The request: Write out the rows verbatim, from the row with "[E-Mail] (26, 8)" through the row with "Мы в Instagram (100, 321)", both included.

Input rows:
■ ■ ■

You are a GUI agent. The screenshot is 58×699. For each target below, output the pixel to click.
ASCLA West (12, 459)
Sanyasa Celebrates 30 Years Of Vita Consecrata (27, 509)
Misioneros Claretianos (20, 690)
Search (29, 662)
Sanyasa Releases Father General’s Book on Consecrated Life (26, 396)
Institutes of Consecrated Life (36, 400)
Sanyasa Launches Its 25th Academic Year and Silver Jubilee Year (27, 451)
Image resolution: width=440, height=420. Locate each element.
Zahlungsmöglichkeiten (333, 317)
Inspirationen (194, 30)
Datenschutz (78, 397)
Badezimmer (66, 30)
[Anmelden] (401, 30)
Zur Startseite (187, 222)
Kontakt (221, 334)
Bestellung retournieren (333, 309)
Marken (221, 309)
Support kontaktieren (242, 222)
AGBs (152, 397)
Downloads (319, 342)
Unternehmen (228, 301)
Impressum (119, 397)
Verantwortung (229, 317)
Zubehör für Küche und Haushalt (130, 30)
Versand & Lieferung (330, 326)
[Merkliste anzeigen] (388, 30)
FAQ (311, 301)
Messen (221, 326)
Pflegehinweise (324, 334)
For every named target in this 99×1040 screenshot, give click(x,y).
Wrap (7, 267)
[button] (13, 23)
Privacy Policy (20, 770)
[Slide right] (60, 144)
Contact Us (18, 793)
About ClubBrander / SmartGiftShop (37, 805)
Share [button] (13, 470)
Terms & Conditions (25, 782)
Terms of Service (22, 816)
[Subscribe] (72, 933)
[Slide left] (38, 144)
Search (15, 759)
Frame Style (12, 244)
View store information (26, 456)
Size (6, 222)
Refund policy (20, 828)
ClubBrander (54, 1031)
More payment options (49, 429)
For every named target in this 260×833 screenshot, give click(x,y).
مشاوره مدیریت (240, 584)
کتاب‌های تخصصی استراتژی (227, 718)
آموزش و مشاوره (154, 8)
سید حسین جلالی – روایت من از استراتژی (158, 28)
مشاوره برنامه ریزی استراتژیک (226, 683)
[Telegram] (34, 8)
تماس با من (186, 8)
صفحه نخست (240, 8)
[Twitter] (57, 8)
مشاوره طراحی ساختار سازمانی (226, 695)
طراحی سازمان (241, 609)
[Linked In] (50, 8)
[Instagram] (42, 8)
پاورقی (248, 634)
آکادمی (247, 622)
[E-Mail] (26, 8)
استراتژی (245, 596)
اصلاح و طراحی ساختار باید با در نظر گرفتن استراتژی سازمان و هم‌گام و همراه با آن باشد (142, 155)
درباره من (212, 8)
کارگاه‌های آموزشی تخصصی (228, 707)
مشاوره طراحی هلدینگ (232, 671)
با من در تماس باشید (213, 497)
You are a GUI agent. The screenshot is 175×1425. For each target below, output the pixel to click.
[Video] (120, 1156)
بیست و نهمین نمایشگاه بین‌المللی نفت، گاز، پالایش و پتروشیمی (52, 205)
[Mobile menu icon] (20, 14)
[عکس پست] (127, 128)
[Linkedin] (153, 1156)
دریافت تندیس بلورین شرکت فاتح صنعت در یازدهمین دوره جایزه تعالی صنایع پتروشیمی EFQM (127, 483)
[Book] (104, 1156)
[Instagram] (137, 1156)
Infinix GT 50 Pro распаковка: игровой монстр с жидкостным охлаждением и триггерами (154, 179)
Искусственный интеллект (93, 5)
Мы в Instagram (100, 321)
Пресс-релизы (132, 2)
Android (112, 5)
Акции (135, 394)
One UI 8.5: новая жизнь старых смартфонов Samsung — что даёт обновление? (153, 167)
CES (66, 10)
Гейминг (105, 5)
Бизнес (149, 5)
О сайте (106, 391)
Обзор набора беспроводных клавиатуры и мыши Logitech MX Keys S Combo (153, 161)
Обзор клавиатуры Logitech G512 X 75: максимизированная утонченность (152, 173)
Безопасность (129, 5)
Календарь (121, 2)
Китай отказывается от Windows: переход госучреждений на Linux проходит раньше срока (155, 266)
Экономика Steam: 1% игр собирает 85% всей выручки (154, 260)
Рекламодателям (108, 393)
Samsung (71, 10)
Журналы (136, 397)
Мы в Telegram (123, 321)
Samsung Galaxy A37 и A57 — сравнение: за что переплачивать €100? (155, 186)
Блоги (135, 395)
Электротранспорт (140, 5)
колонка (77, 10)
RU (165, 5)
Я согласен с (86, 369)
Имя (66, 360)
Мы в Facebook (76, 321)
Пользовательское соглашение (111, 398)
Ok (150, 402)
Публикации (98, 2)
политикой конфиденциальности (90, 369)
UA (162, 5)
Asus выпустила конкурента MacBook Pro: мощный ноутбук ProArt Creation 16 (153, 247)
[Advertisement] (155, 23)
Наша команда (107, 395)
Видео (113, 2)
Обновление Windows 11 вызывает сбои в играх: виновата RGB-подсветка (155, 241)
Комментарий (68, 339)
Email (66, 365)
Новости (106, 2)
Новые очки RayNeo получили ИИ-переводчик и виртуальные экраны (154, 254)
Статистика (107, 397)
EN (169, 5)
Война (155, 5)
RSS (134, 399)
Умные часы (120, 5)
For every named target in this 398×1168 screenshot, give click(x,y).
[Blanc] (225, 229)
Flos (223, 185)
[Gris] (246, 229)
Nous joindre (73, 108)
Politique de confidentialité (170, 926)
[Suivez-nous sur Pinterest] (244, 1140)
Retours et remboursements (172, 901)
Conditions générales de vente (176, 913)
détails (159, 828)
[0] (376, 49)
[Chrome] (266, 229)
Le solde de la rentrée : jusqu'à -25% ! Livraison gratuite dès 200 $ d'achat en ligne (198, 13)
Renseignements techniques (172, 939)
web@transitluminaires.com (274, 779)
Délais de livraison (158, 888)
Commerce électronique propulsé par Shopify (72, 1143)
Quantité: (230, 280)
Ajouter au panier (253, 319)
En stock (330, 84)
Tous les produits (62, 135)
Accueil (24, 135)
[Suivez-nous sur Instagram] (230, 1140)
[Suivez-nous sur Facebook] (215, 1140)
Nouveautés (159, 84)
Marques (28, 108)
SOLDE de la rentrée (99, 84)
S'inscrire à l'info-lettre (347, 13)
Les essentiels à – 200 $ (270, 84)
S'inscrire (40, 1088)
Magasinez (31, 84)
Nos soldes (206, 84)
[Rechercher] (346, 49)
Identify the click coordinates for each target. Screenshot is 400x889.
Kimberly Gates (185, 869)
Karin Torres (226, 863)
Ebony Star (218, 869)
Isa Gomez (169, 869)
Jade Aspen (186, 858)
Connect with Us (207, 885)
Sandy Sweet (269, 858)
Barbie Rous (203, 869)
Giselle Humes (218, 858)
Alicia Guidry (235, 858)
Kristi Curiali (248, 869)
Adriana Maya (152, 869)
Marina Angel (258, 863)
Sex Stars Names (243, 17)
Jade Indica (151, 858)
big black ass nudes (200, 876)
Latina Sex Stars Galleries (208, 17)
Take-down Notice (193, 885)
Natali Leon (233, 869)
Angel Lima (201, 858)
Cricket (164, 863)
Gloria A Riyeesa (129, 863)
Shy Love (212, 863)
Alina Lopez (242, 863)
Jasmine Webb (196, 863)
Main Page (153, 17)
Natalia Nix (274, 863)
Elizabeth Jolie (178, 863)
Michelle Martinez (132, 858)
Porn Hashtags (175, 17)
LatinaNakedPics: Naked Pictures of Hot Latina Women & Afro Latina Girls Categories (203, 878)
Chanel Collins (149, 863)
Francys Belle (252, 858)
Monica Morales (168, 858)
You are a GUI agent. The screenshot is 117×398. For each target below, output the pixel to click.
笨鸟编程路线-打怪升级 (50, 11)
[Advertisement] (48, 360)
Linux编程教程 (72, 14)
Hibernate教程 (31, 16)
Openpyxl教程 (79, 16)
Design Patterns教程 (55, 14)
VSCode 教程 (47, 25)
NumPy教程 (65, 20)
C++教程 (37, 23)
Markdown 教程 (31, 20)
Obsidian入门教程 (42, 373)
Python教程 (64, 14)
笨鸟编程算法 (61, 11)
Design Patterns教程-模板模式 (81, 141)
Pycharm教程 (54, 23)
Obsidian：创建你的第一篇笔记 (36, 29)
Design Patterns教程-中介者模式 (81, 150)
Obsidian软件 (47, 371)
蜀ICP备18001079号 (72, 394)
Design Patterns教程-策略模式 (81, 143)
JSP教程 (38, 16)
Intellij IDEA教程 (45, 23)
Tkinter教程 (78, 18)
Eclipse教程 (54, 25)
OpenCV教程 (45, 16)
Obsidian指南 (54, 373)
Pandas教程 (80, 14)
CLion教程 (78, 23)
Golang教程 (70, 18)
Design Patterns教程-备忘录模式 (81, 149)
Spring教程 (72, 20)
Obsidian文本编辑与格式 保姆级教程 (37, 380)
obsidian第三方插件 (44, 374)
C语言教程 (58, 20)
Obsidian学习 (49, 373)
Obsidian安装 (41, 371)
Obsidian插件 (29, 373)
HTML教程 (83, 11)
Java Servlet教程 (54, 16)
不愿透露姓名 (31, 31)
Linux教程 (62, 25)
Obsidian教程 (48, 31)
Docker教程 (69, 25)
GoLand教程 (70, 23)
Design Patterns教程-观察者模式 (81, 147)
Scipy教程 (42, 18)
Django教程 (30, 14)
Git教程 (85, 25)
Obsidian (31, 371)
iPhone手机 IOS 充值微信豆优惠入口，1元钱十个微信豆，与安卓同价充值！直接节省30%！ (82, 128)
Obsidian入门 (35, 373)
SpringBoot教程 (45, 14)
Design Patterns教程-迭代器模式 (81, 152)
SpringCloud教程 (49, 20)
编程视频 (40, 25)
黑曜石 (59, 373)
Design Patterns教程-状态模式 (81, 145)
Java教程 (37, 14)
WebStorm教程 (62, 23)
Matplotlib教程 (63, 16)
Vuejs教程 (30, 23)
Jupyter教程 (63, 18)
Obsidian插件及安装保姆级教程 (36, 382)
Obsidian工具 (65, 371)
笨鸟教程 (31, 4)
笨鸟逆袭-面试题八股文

■ ■ ■

The reply:
[E-Mail] (26, 8)
استراتژی (245, 596)
اصلاح و طراحی ساختار باید با در نظر گرفتن استراتژی سازمان و هم‌گام و همراه با آن باشد (142, 155)
درباره من (212, 8)
کارگاه‌های آموزشی تخصصی (228, 707)
مشاوره طراحی هلدینگ (232, 671)
با من در تماس باشید (213, 497)
You are a GUI agent. The screenshot is 175×1425. For each target below, output the pixel to click.
[Video] (120, 1156)
بیست و نهمین نمایشگاه بین‌المللی نفت، گاز، پالایش و پتروشیمی (52, 205)
[Mobile menu icon] (20, 14)
[عکس پست] (127, 128)
[Linkedin] (153, 1156)
دریافت تندیس بلورین شرکت فاتح صنعت در یازدهمین دوره جایزه تعالی صنایع پتروشیمی EFQM (127, 483)
[Book] (104, 1156)
[Instagram] (137, 1156)
Infinix GT 50 Pro распаковка: игровой монстр с жидкостным охлаждением и триггерами (154, 179)
Искусственный интеллект (93, 5)
Мы в Instagram (100, 321)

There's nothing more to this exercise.